We started the diagnostic process for DD when she'd just turned 7, and finally got the diagnosis by the time she was 9.5.

It was her struggles with socialising with other children, some sensory issues (around clothing and lighting/noise) and with any disruption to her routine that clued us in, but in hindsight there were earlier signs that we just didn't recognise.

She was an incredibly high needs baby - barely slept, even from the day she was born (she's still a dreadful sleeper), and cried all the time if she wasn't being held by me. As a toddler she had dreadful "tantrums" that I now recognise were meltdowns, and was very tough to toilet train - was 6 before she was reliably dry.

Before she started school she had some good buddies, but the older she gets the harder she finds it to relate to other kids. She's 10 now and pretty lonely and isolated. Seeing her with other kids, I think she's better liked than she realises, but she can't recognise overtures of friendship - she's got such a fixed idea of what it means to have friends, she doesn't recognise she's actually got some.

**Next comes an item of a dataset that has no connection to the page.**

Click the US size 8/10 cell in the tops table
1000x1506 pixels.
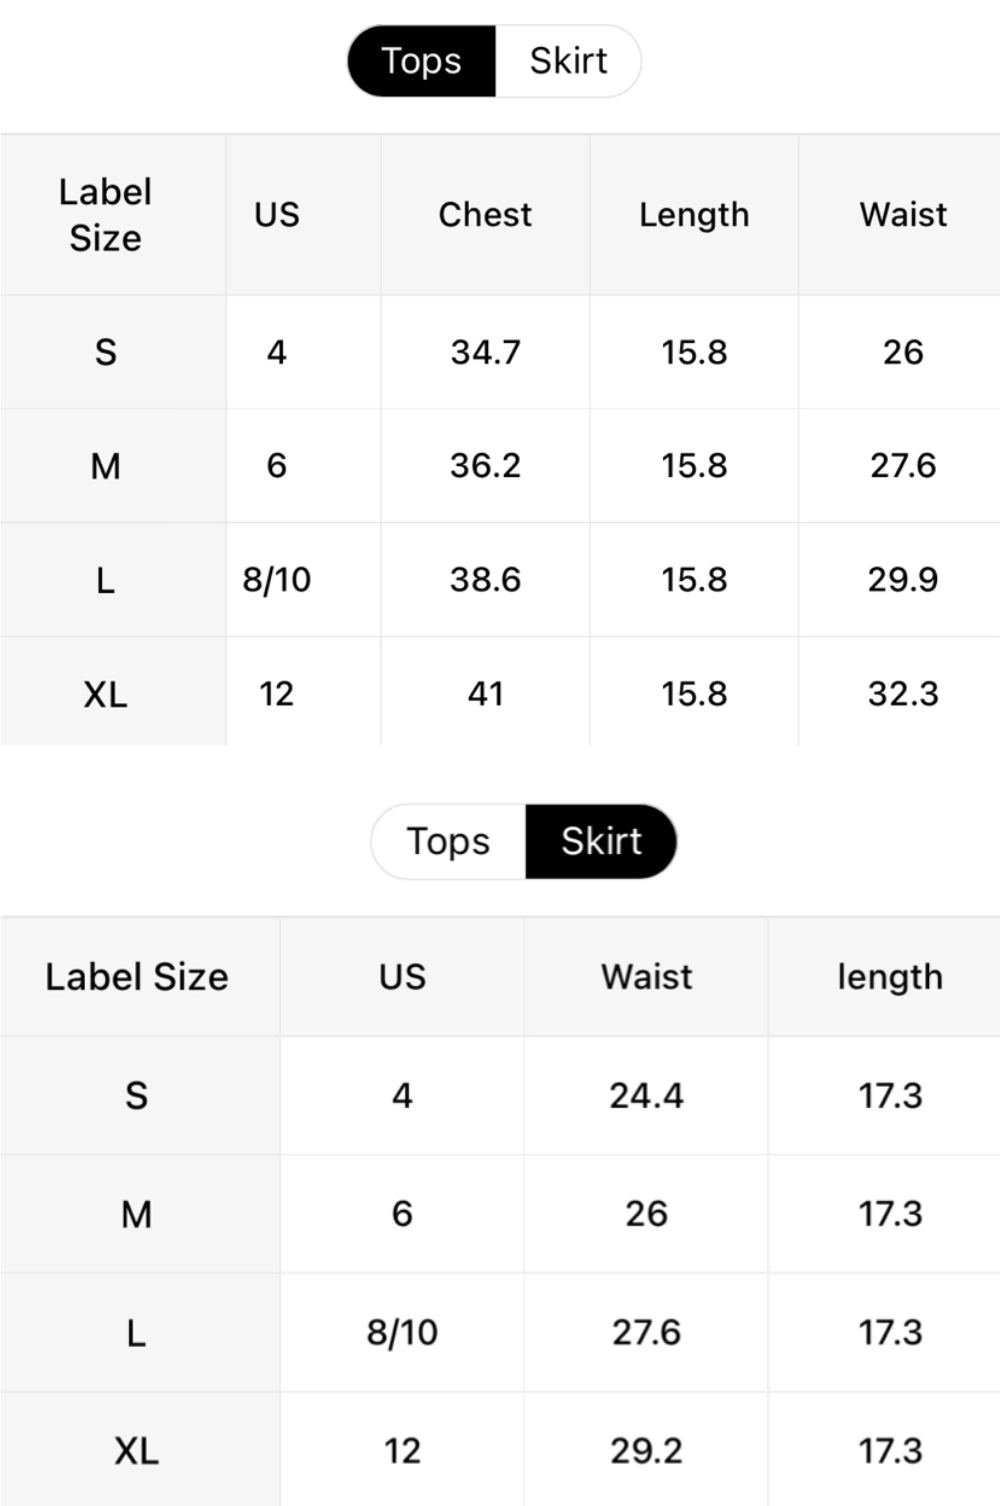coord(277,579)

She's super bright and very academic, so the school aren't worried, and all the diagnosis seems to have done is give them some box to tick to say they're supporting her. They've not been great, tbh. My goal for secondary school is to find one that sees the whole child and is as interested in her mental health and well-being as they are in her academic achievements.

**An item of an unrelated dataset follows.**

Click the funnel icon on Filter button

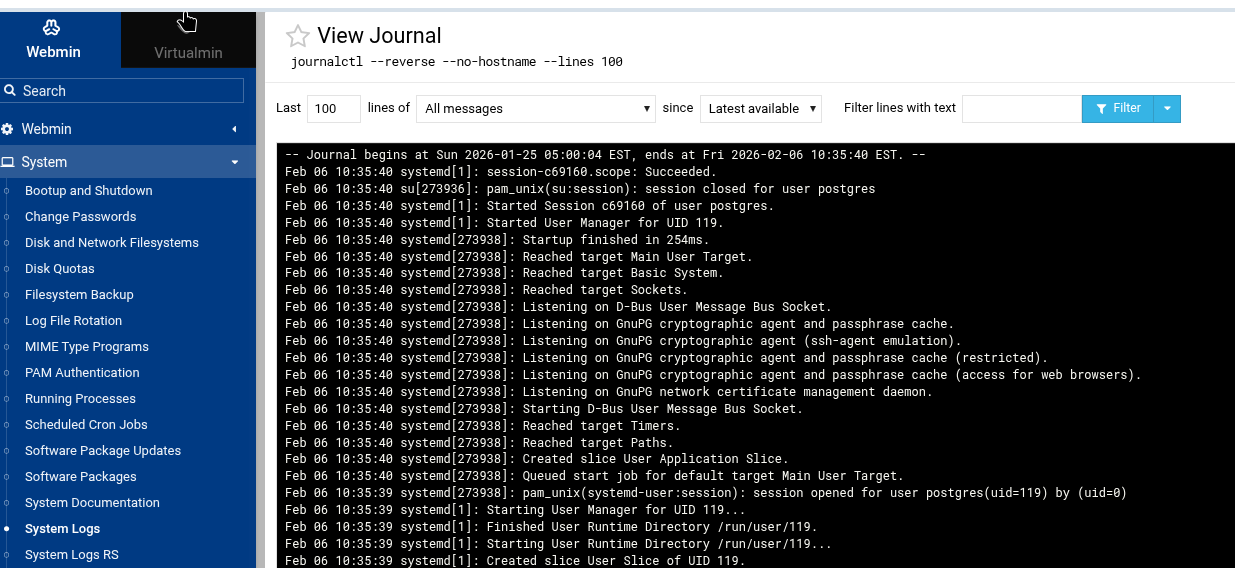[x=1101, y=108]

She's an amazing, clever, loving young woman with a great sense of humour and an incredible imagination, but she's vulnerable in ways I hadn't fully appreciated when she was younger, and I worry about her future and how to support her.

Oh, and she didn't walk till 2.5, but talked very early.

She still hasn't received a diagnosis as we are waiting for her hearing test, but all professionals involved are agreed with us that our 3 year old daughter is autistic.

The most obvious sign was around 18-24 months, when she still had no language other than babbling. She was a super sleeper - slept through the night from 8 weeks old, very happy content baby. An absolute dream for a first time parent, really. Excellent eater too, walked around the time you'd expect.

But the speech worried me. Then, it wasn't just the speech - she started being quite aggressive - I would get bitten multiple times a day, and sometimes pinched too. She has been known to get on all fours and headbutt walls and doors in frustration. She has been known to flap her hands, rock side to side and rarely, backwards and forwards.

We do know, thanks to microarray testing, that she has a genetic disorder - Tanc2 Syndrome. This often presents with autistic features and roughly half of individuals will present with seizures too. This Syndrome does affect social communication, does impact motor development.

Having that testing done did give us answers we had been needing - I was starting to believe I was just a bad parent.

I'm also glad that I saw autism signs early and acted when I could. But the battle for provision has only really just started.

Agree with you 100%.
It's incredibly insulting.

I agree with this.

This is like reading about my DD 13 who is likely autistic, going through assessment/CAMHS now - totally masked it. She also had tics for a few years which is likely associated. Recently she's been sleeping only after about 3-4am, this happens after her mask slipped and she lost control, she's been off school since February and recently started melatonin which has been great. I think she'll have to cha ge schools as she's in a huge noisy school, she needs a very quiet and calm environment

@PangolinPie could have written for dd and I. Diagnosed at 14.

Also, from weaning, really rigid about food. Nothing touching, no liquids or sauces, small menu etc.
Sertraline for a year now from 20yr. She goes volunteering twice a week. Goes to the shops for milk or bread. Still has no friends and just prefers her own company. Tries to make conversation a bit. Offers to make a cup of tea.
I absolutely adore her. I sometimes wish other people could appreciate just how smart and funny she is. But she doesn't do people.